- Provided passage
+++

Computing Continuous Markov Chains Using Extreme Optimal Solver

In the last article, we computed the probabilities associated with the states in a continuous markov chain model using balance equations. The computation, although elementary, was tedious and distracts us from the real problem, which is understanding the performance of a queueing model. Fortunately, there is an online tool we can use in order to speed up the computation of continuous markov chains. This tool can be found in the site http://www.extremecomputing.org. This site contains numerous solvers that can be of interest to the computational scientists. However, the tool we are interested in is the Continuous Markov Chain solver which can be accessed in this link.

When you click on the link above, you will be seeing a text box with a default input, as shown in the image below.

open_solver1.png

The input to this solver is a tabular data consisting of three columns. The first two columns correspond to state transitions. The first column is the beginning state of the system. The second column is the state to which the system will make a transition. The input to these columns are identifiers that correspond to the label of the state. The third column is the rate of the transition and should be a numeric type.

+++

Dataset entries
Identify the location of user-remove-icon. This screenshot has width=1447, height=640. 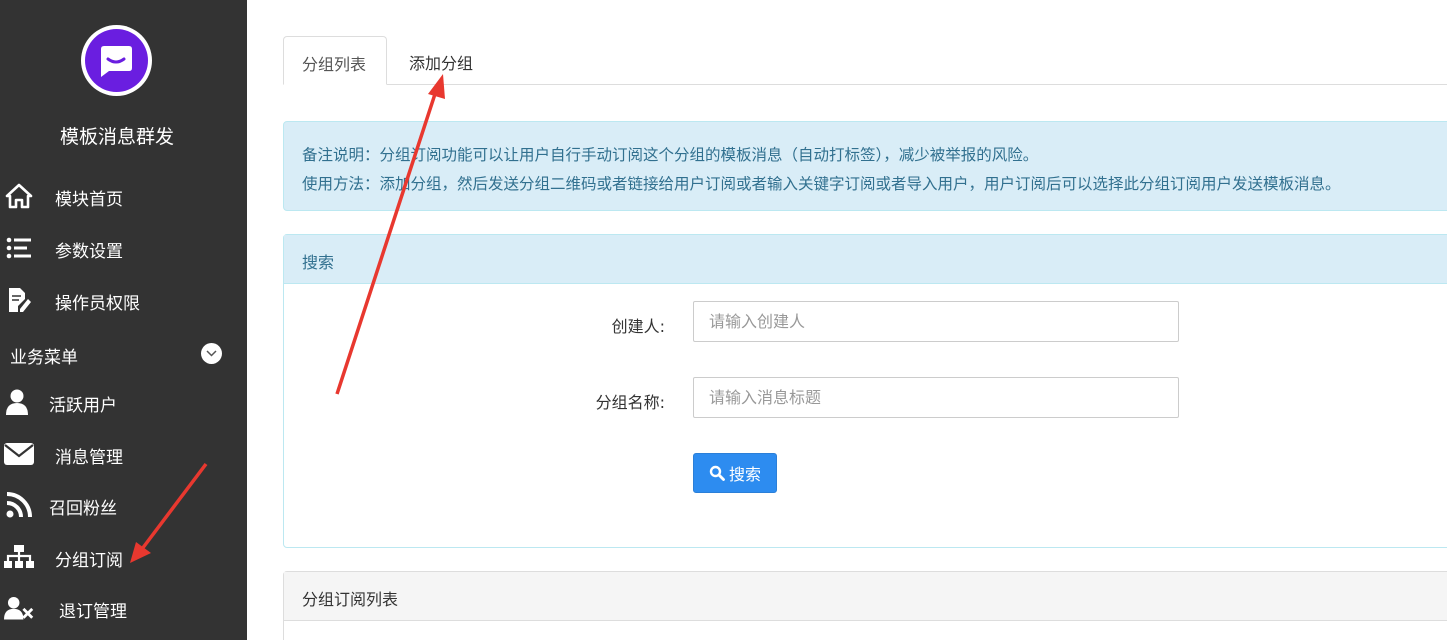
(19, 608).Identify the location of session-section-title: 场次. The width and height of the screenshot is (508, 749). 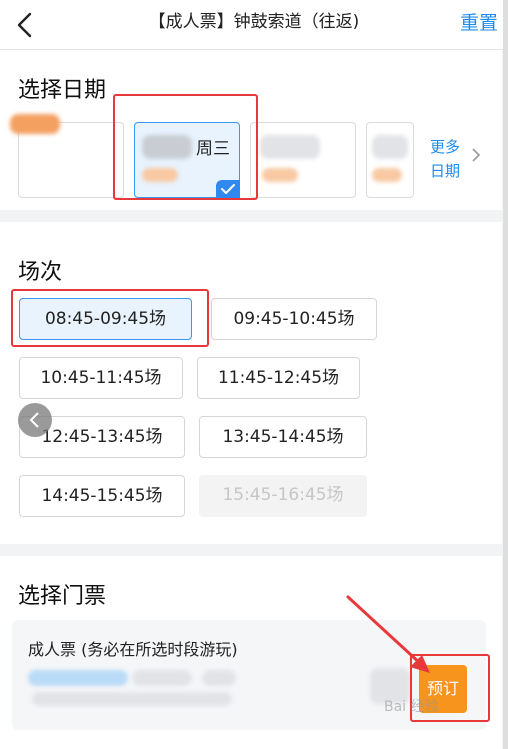
(40, 272).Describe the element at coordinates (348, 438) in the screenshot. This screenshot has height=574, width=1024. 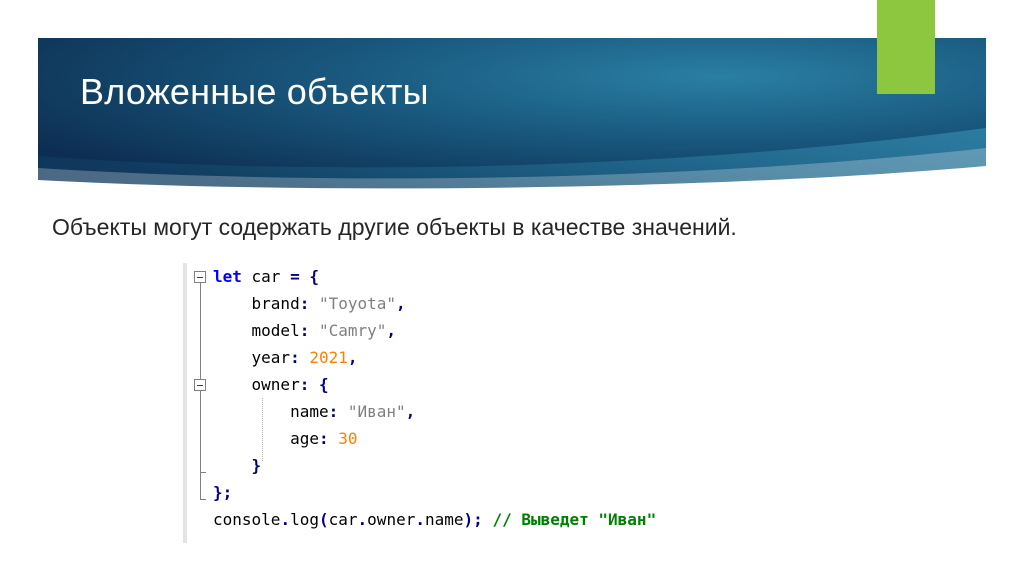
I see `code-token: 30` at that location.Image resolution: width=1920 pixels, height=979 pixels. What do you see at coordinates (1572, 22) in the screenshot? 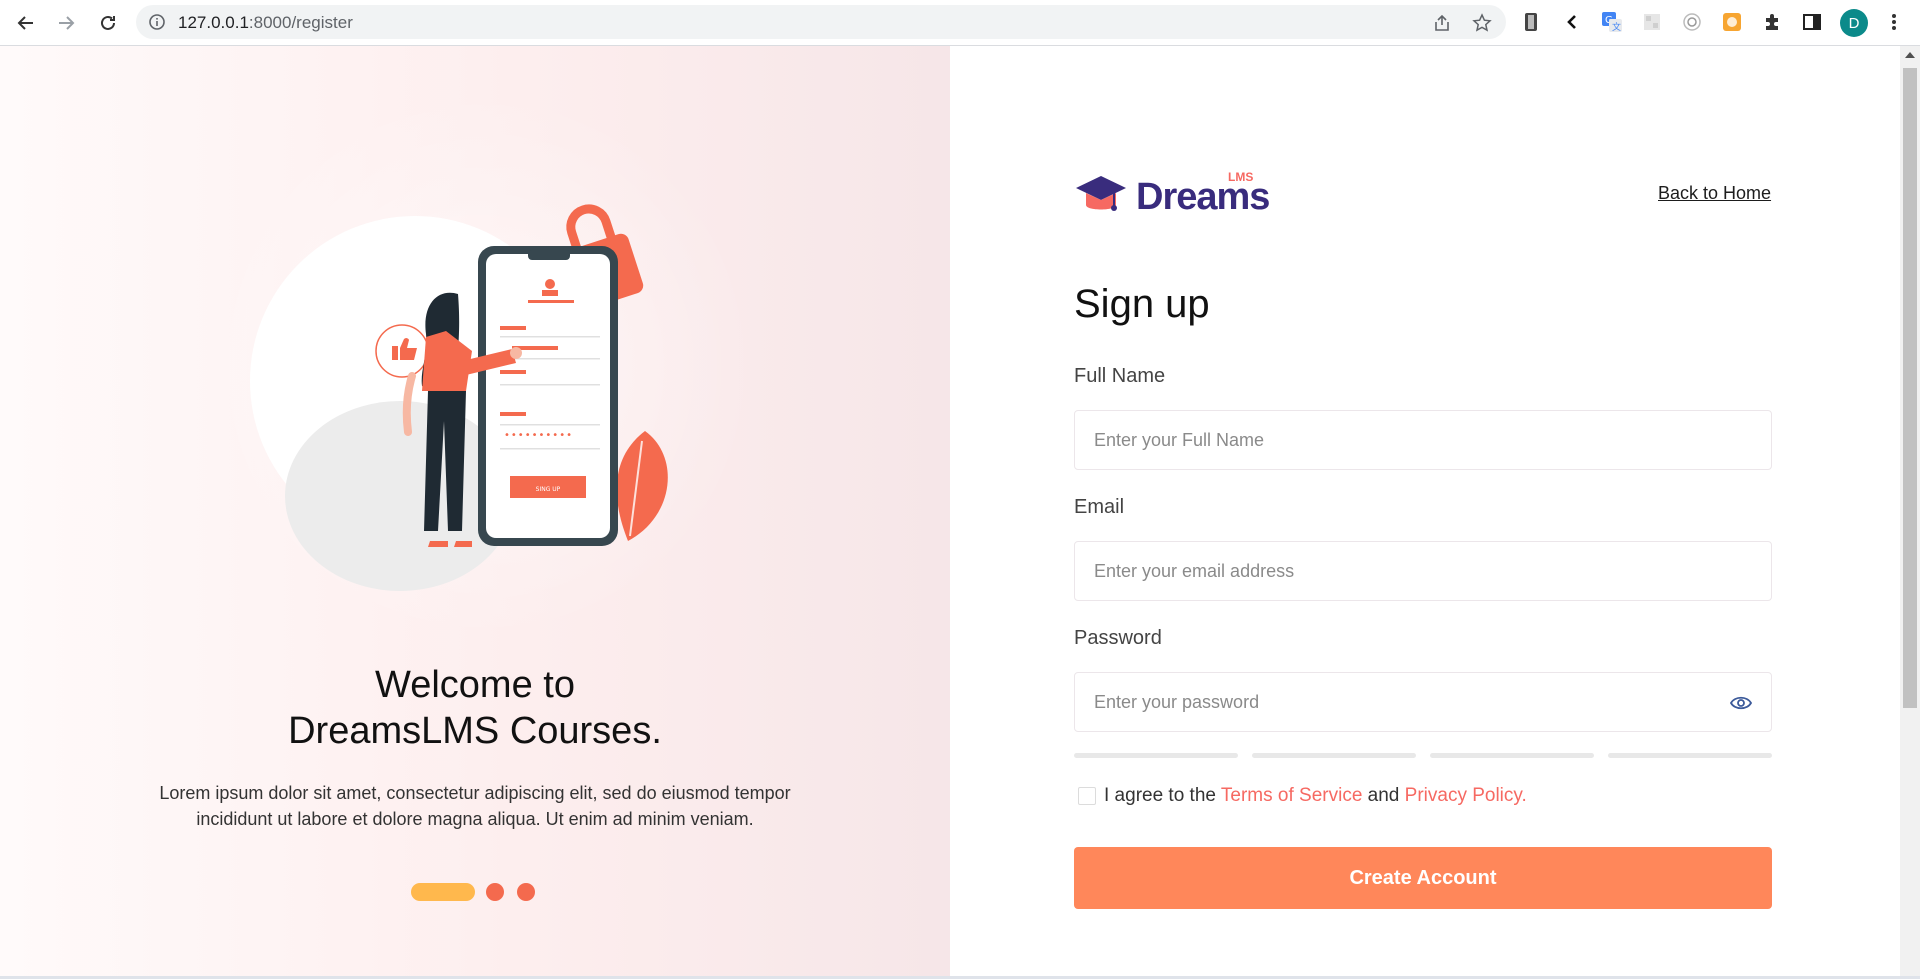
I see `extension-chevron-icon` at bounding box center [1572, 22].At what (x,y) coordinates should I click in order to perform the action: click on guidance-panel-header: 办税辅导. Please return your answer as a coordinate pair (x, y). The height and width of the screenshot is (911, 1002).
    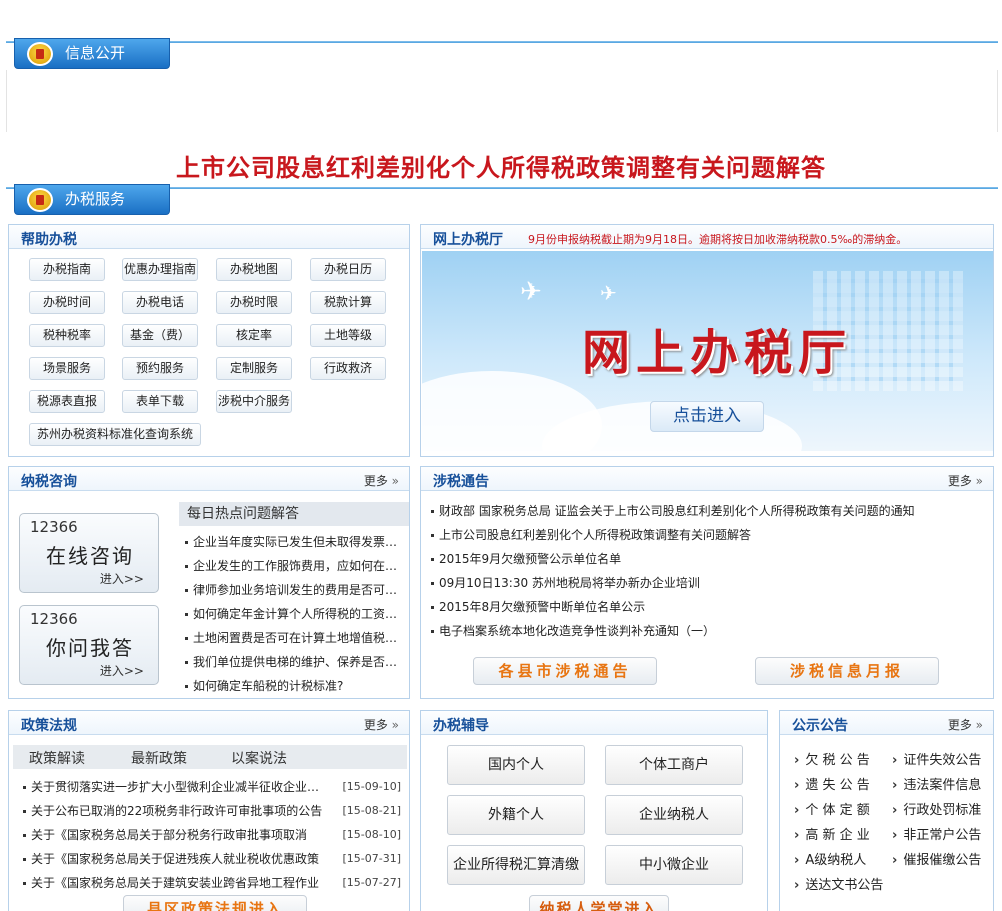
    Looking at the image, I should click on (594, 723).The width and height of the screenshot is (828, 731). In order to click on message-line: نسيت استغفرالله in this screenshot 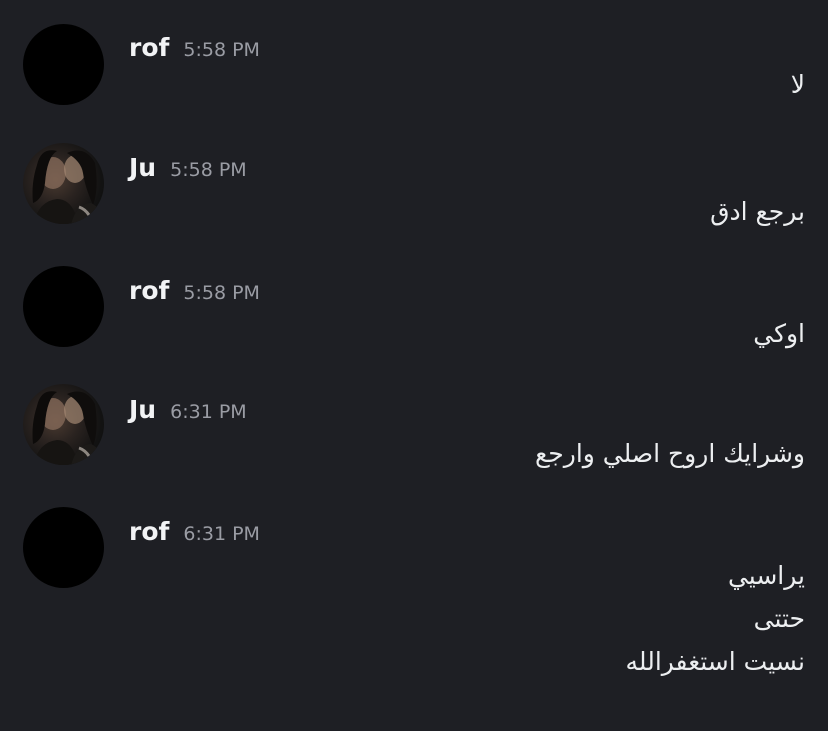, I will do `click(715, 662)`.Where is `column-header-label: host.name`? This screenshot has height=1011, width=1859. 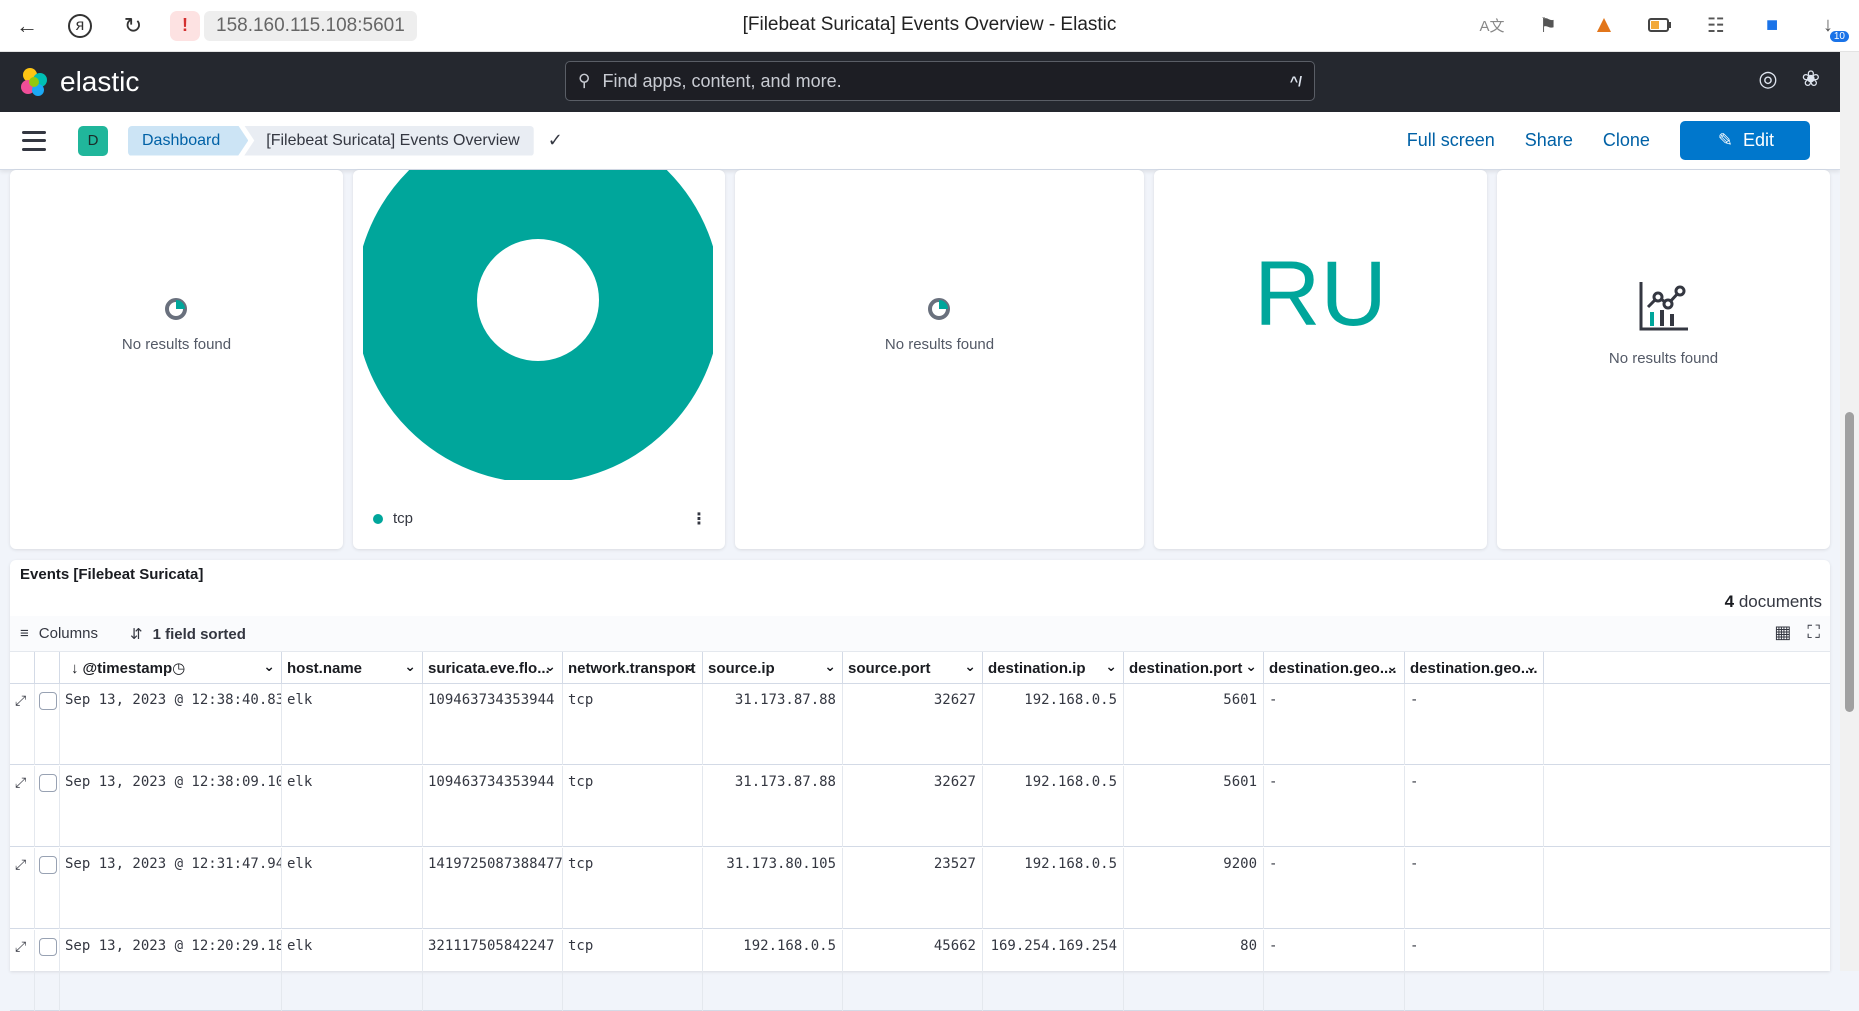
column-header-label: host.name is located at coordinates (325, 668).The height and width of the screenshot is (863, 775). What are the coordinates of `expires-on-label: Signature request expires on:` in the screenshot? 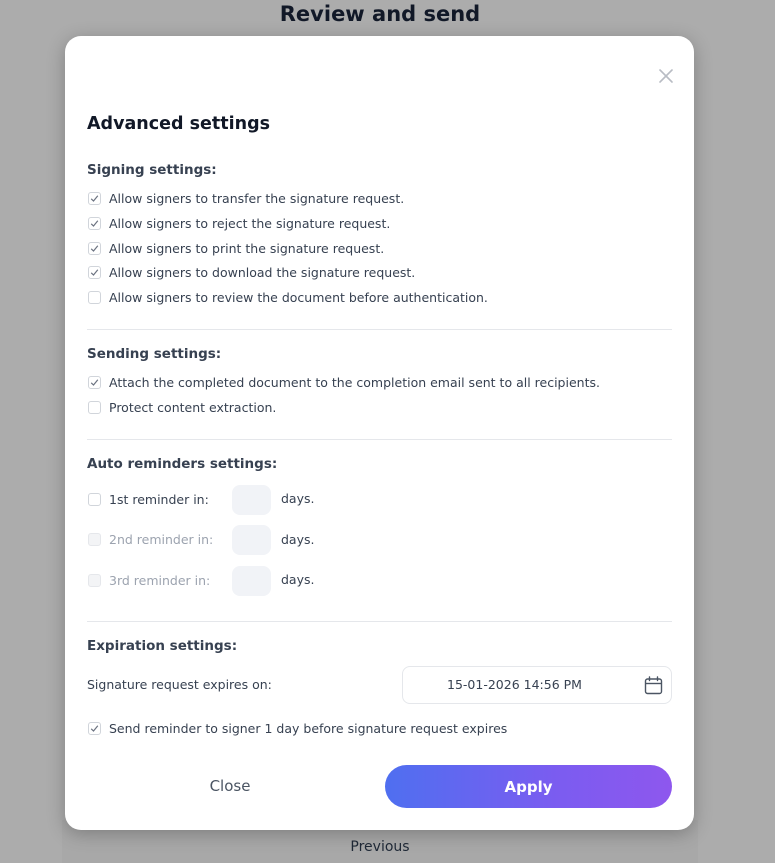 It's located at (180, 684).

+++

- Problem set
**A.** Check each statement below against the Markov chain solver article. Answer yes or no, and quote the words from the article that decide it.
(i) The previous article found the state probabilities using balance equations.
(ii) The solver takes input arranged in four columns.
(iii) The third column holds the transition rate and should be numeric.
**B.** Using the Markov chain solver article, answer these questions:
(i) At what site can the online tool be found?
(ii) What does the user see after clicking the link to the solver?
(iii) What does the second column of the input give?
**C.** Write the next part of the Markov chain solver article, picking up after its final sentence about the third column.

- Task responses
**A.**
(i) Yes: "In the last article, we computed the probabilities associated with the states in a continuous markov chain model using balance equations."
(ii) No: "The input to this solver is a tabular data consisting of three columns."
(iii) Yes: "The third column is the rate of the transition and should be a numeric type."

**B.**
(i) http://www.extremecomputing.org
(ii) A text box with a default input
(iii) The state to which the system will make a transition

**C.**
Example 1
The solver page has an example which we can use to illustrate how to use this tool. The first row of the example means that when the system is in state 0, it can do a state transition to state 1 at rate 2. The same goes with the other rows of this input. All possible state transitions should be enumerated in this table in order to get the correct answer.

Example 2

Let us now use this tool to analyze the performance of a two-server queueing system. We will extend the ice cream stand analogy to two attendants. Suppose business is doing well and the number of customers have doubled. We realized that we can make more money by selling more ice creams in a day. So we hired another attendant that can serve ice cream as fast as the first person. Suppose that the buffer length is still 3, which means that if a prospective customer sees that the total number of persons being served and waiting in line is 3, that customer go away and instead will buy ice cream from the competitor. Now when a customer decides to buy ice cream from the store, he/she will decide in which attendant to line up. In this example, we assume that the customer picks a line at random. What is the performance of this system?

Modeling the system

The markov chain diagram of this two-server system with random-line queueing discipline is shown below:

markov_random_line_fig.png

Blue arrows represent customers arriving to buy ice cream. Red arrows represent customers leaving after being served with ice cream. Let us assume that the rate at which customers arrive is 2 per minute and the rate at which our attendants serve a customer is 20 seconds per customer.

In the figure, we can see that when the system is at state 00, it can transition to states 01 and 10. It transitions to state 01 at the rate 2 customers/minute. It transitions to state 10 at the same rate.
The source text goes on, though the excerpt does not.